TASK DIRECTIONS
Return only the lines of the listing below that run from the line with "Shop the magic (182, 851)" through the line with "Graphic Tees (309, 49)", both ends included, exactly as written.

··· THE INPUT ···

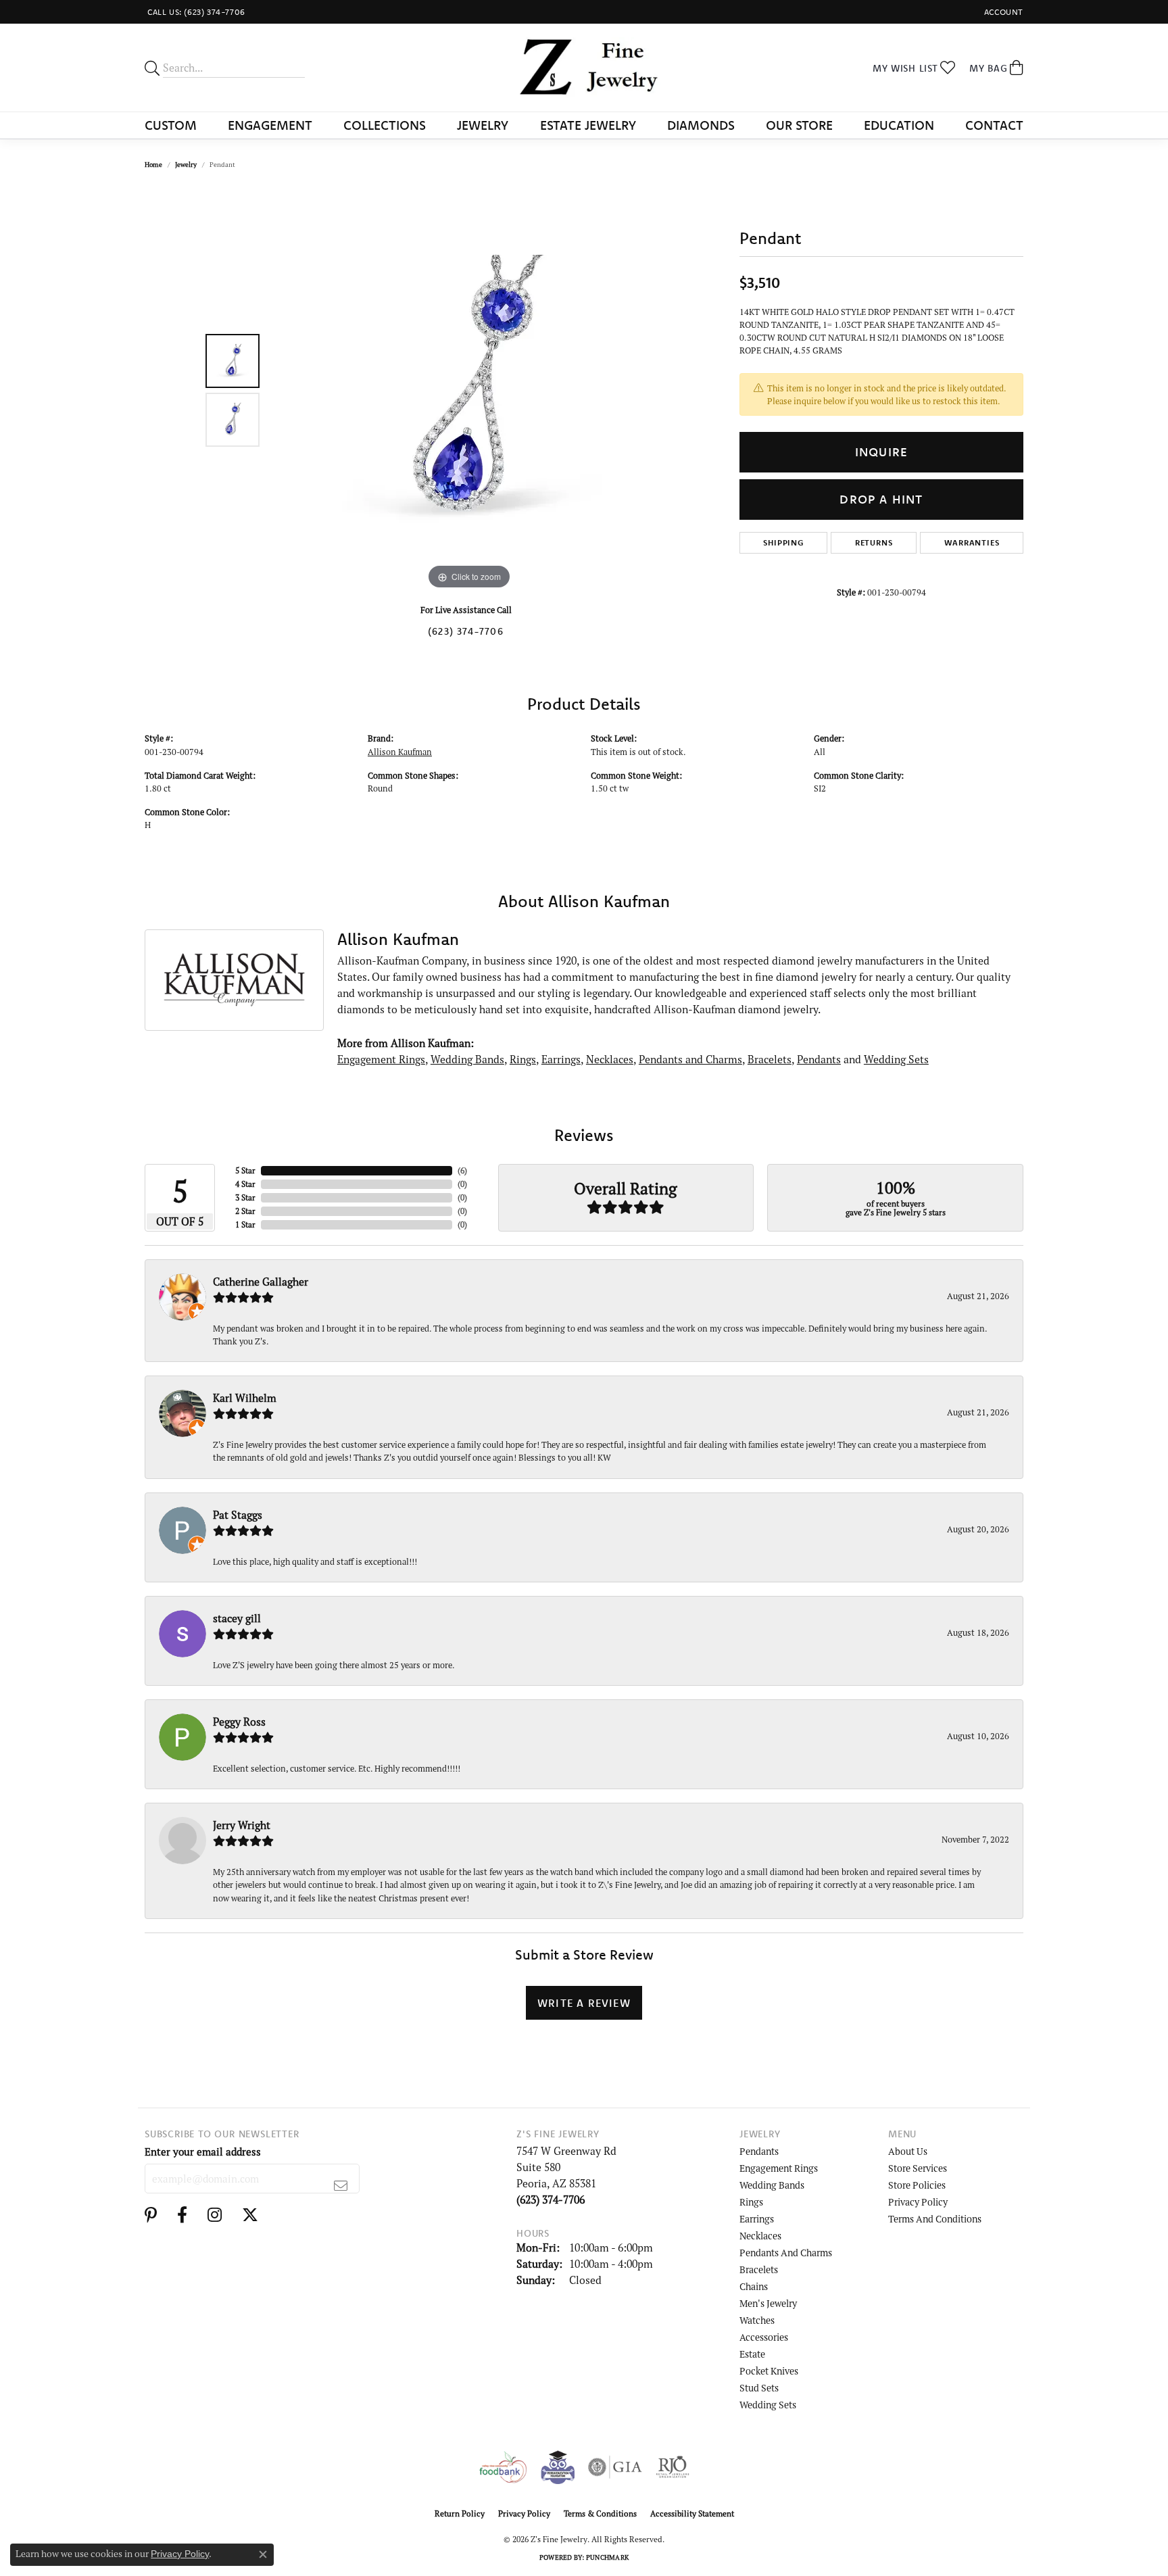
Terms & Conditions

···
··· THE INPUT ···

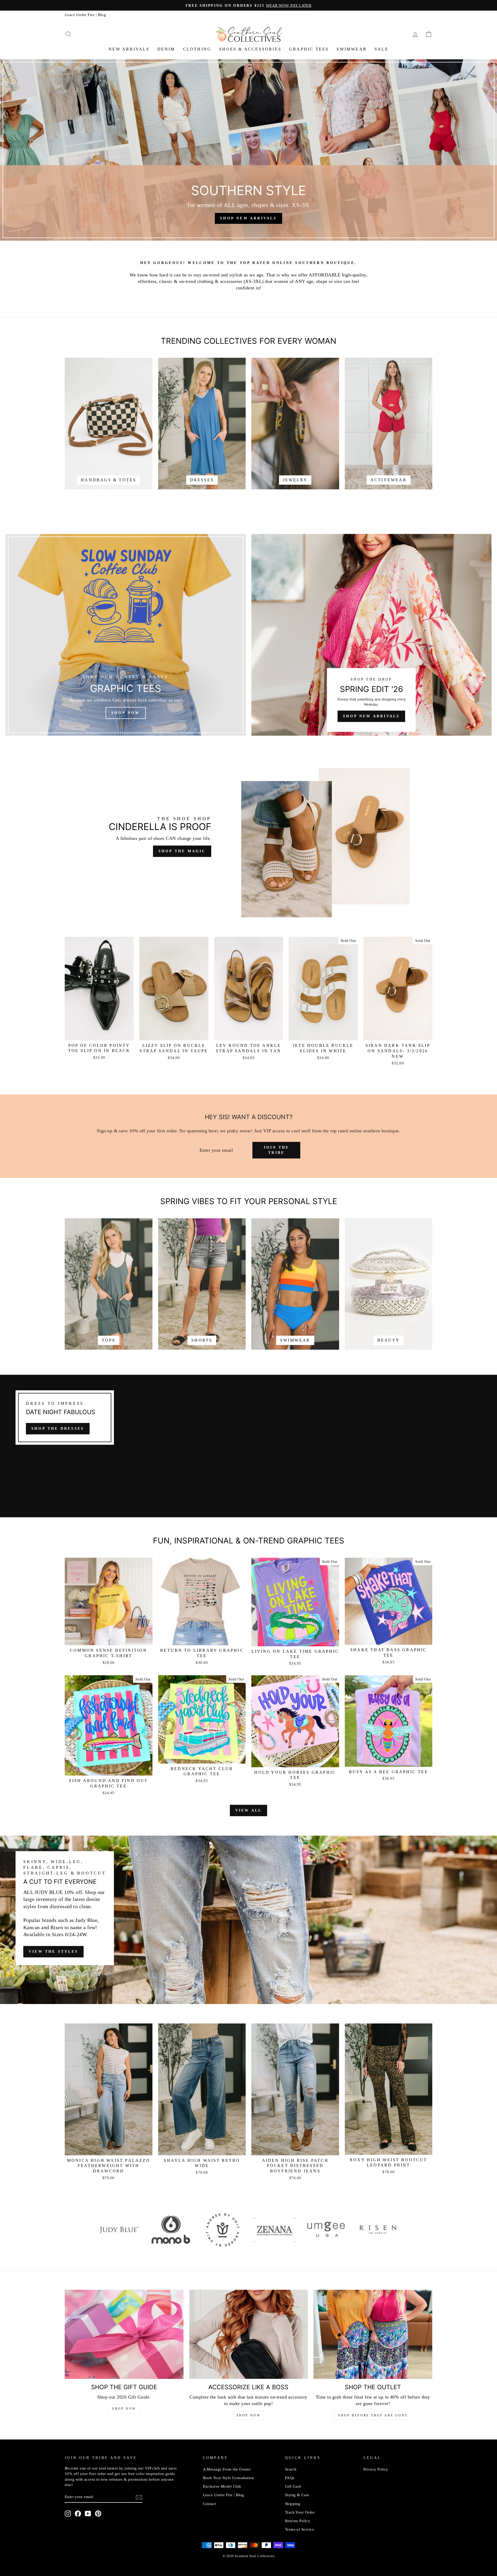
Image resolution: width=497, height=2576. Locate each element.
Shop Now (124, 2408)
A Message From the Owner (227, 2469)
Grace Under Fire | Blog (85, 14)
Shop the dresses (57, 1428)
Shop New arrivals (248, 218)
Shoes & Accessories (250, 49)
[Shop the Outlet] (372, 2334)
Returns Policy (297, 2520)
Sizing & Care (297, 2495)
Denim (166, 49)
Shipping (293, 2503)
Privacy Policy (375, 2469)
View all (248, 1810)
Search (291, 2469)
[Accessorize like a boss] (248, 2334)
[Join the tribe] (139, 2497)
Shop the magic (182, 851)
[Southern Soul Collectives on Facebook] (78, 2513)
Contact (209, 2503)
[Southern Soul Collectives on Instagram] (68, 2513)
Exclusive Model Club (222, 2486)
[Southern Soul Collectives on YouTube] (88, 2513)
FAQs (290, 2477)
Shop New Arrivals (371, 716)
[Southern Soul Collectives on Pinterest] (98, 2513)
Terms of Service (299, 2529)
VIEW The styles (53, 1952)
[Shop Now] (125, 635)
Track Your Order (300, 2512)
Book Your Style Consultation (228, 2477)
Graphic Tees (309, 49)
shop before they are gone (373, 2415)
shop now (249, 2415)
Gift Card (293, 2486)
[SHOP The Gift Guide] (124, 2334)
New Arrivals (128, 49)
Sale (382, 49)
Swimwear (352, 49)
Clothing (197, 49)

···

THE ANSWER
Shop the magic (182, 851)
[Southern Soul Collectives on Facebook] (78, 2513)
Contact (209, 2503)
[Southern Soul Collectives on Instagram] (68, 2513)
Exclusive Model Club (222, 2486)
[Southern Soul Collectives on YouTube] (88, 2513)
FAQs (290, 2477)
Shop New Arrivals (371, 716)
[Southern Soul Collectives on Pinterest] (98, 2513)
Terms of Service (299, 2529)
VIEW The styles (53, 1952)
[Shop Now] (125, 635)
Track Your Order (300, 2512)
Book Your Style Consultation (228, 2477)
Graphic Tees (309, 49)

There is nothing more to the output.